Adult Asthma Management Guidelines
Adult asthma management follows a stepwise approach using inhaled corticosteroid (ICS)-based therapy as the foundation, with treatment escalated or de-escalated based on symptom control and exacerbation risk. 1
Core Treatment Principles
Goals of Management
- Abolish symptoms and restore optimal lung function 1
- Minimize exacerbation risk and prevent death 1
- Minimize medication side effects while maintaining control 1
- Enable normal activities without limitations 1
Target Control Metrics
- Minimal to no chronic symptoms, including nocturnal symptoms 1
- Peak expiratory flow (PEF) ≥80% of predicted or personal best 1
- Circadian PEF variation <20% 1
- Minimal need for rescue medications 1
Stepwise Pharmacological Approach
Step 1: Intermittent Asthma
- As-needed short-acting beta-2 agonists (SABAs) alone are no longer recommended as monotherapy 2, 3
- Preferred: As-needed low-dose ICS-formoterol combination 1, 2
Step 2: Mild Persistent Asthma
- Daily low-dose ICS plus as-needed SABA, OR as-needed concomitant ICS and SABA therapy 1, 2
- ICS should be initiated as soon as possible 3
Step 3: Moderate Persistent Asthma
- Low-dose ICS-formoterol as single maintenance and reliever therapy (SMART) is preferred 2
- This approach uses the same inhaler for both daily maintenance and as-needed relief 2
- Alternative: Daily low-dose ICS plus long-acting beta-2 agonist (LABA) with separate SABA for rescue 4
Step 4: Moderate-Severe Persistent Asthma
- Medium-dose ICS-formoterol as SMART therapy 2
- Alternative: Medium-dose ICS-LABA fixed combination with separate SABA 4
Step 5: Severe Persistent Asthma
- Add long-acting muscarinic antagonist (LAMA) to ICS-formoterol therapy 2
- Consider biologic agents for phenotype-specific treatment (severe allergic or eosinophilic asthma) 5, 3
- High-dose ICS-LABA combinations may be needed 1
Critical Management Considerations
Rescue Corticosteroid Courses
Indications for systemic corticosteroids: 1
- PEF falls below 60% of patient's best
- Symptoms progressively worsen day by day
- Sleep disturbed by asthma
- Morning symptoms persist until midday
- Diminishing response to inhaled bronchodilators
Dosing: 6
- Adults: 40-60 mg prednisone daily (or 30-60 mg prednisolone)
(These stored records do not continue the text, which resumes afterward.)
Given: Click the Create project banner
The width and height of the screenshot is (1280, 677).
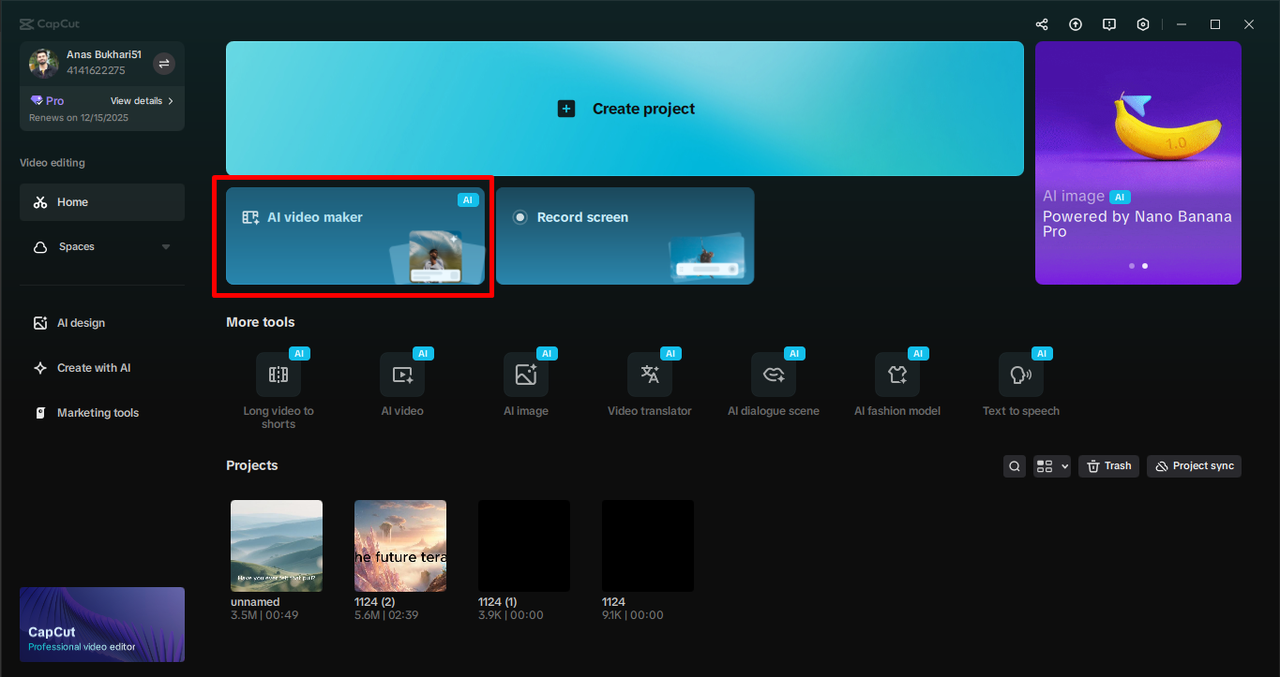Looking at the screenshot, I should [x=625, y=108].
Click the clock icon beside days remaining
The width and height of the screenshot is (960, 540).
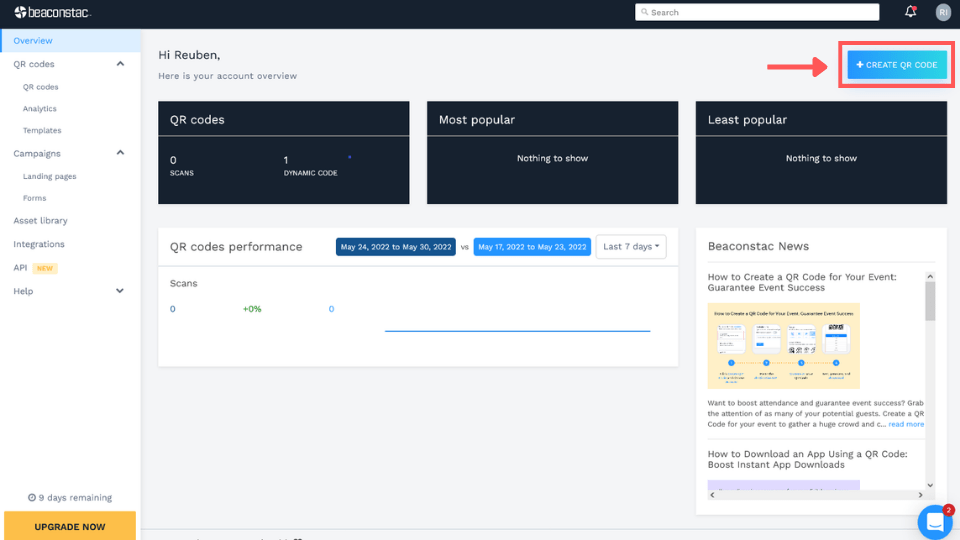coord(32,498)
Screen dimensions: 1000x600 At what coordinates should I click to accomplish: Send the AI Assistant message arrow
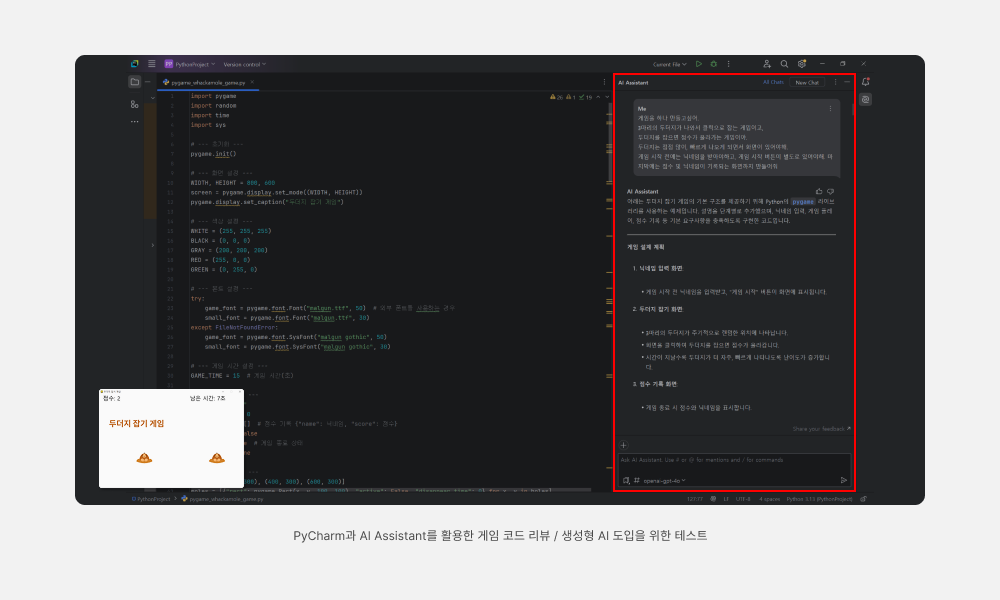click(x=843, y=480)
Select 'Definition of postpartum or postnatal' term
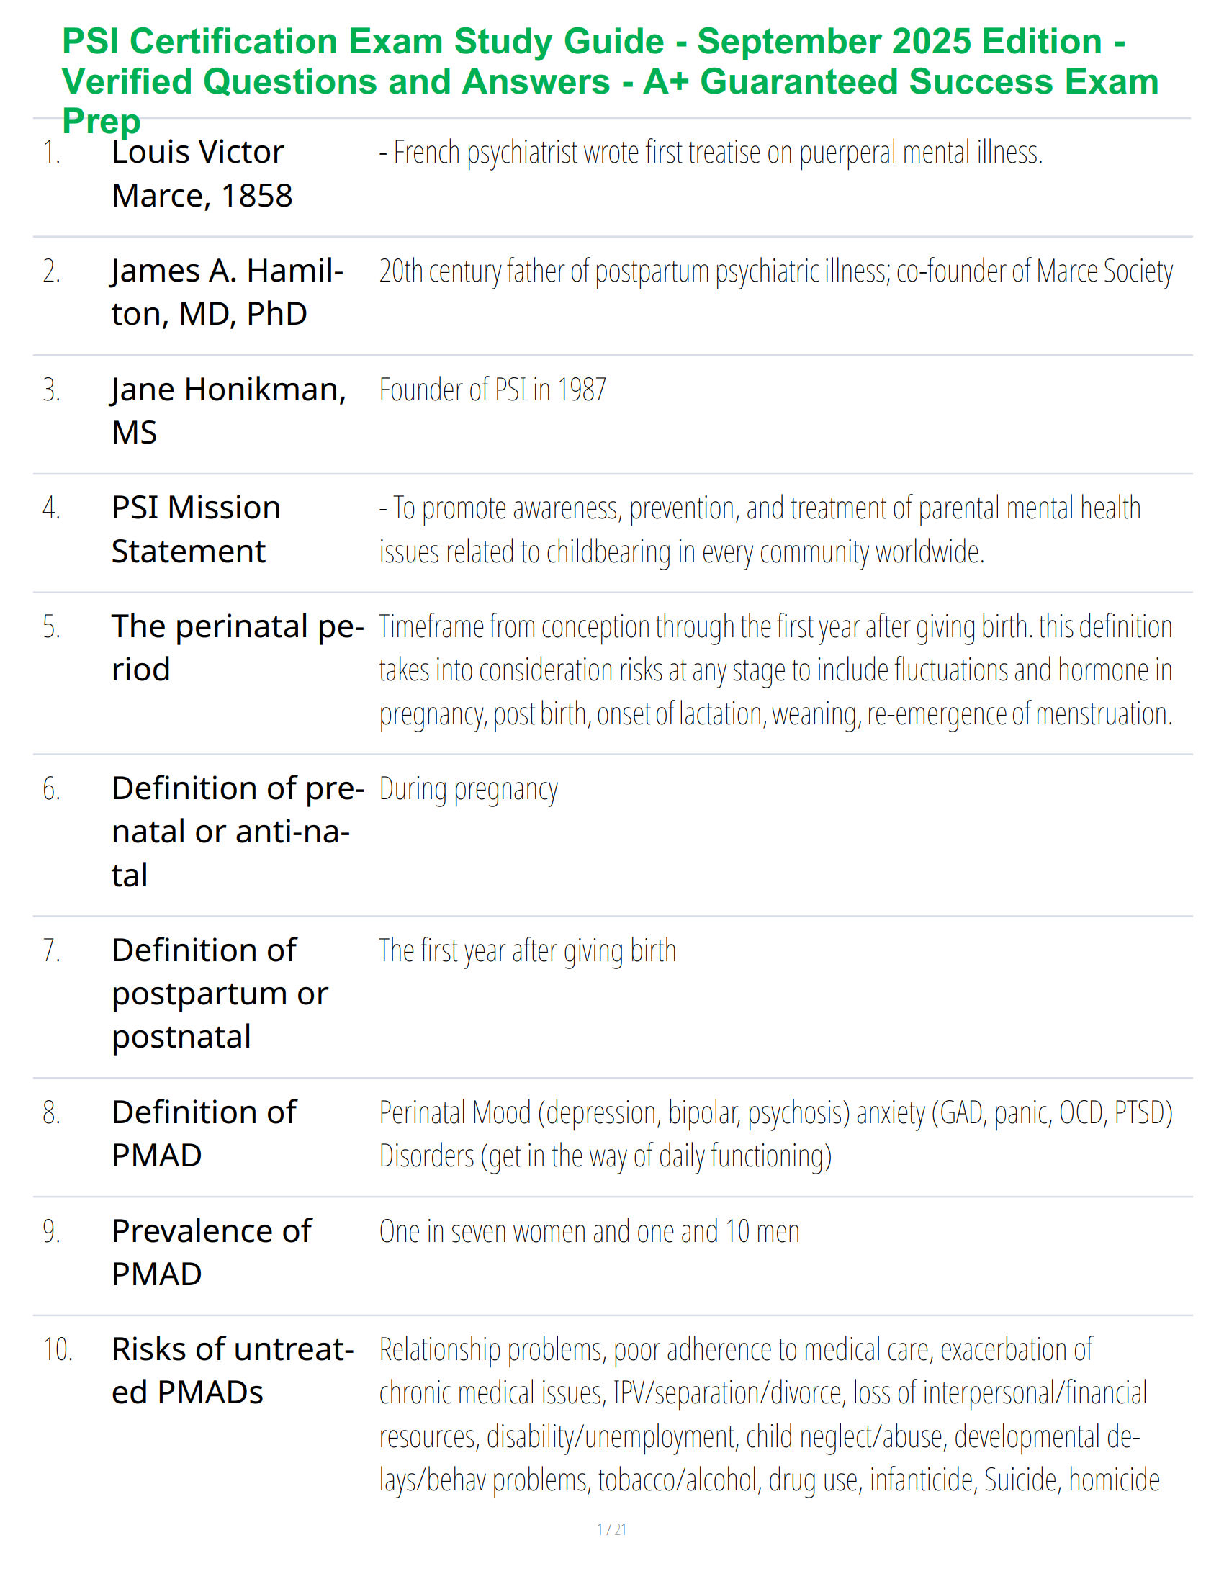The height and width of the screenshot is (1584, 1224). click(x=220, y=993)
- Continue until 2 days after control is established, typically 5-10 days total
- No tapering needed for courses <7-10 days, especially if on inhaled corticosteroids
- Oral administration is equally effective as IV and strongly preferred 6
Acute Severe Asthma Recognition
Features requiring immediate treatment: 1
- Unable to complete sentences in one breath
- Respiratory rate >25 breaths/min
- Heart rate >110 beats/min
- PEF <50% predicted or personal best
Life-threatening features: 1
- PEF <33% predicted or personal best
- Silent chest, cyanosis, or feeble respiratory effort
- Bradycardia or hypotension
- Exhaustion, confusion, or coma
- Normal or elevated PaCO2 in a breathless patient
Self-Management Plans
Three essential elements: 1
- Monitoring symptoms, peak flow, and medication usage
- Taking prearranged action based on predetermined thresholds
- Following written guidance
Key self-management actions: 1
- Initiate or increase inhaled corticosteroids when symptoms worsen
- Self-administer oral corticosteroids when PEF falls below agreed threshold or <60% of normal
- Seek urgent medical attention when treatment is not working
Important Pitfalls to Avoid
Medication-Related Errors
- Never use SABA monotherapy without ICS coverage 2, 3
- Do not combine multiple LABA-containing products (risk of overdose) 7
- Do not use short-term ICS dose increases alone for worsening symptoms 2
- Avoid unnecessarily high corticosteroid doses during exacerbations (no additional benefit beyond 40-60 mg prednisone) 6
Assessment Errors
- Do not rely on clinical impression alone; always measure PEF objectively 6
- Recognize that symptom control does not guarantee elimination of exacerbation risk, particularly in severe asthma 1
- Only 70% of patients achieve well-controlled asthma across severity strata with standard therapy 1
Treatment Barriers
- Address inhaler technique and adherence at every visit 1
- Identify and manage comorbidities (GERD, rhinosinusitis, obesity) that contribute to poor control 1
- Consider overlapping disorders presenting with asthma-like symptoms 1
- Evaluate environmental and lifestyle factors requiring specific management 1
Specialist Referral Indications
Refer to respiratory physician for: 1
- Diagnostic uncertainty (elderly, smokers with wheeze)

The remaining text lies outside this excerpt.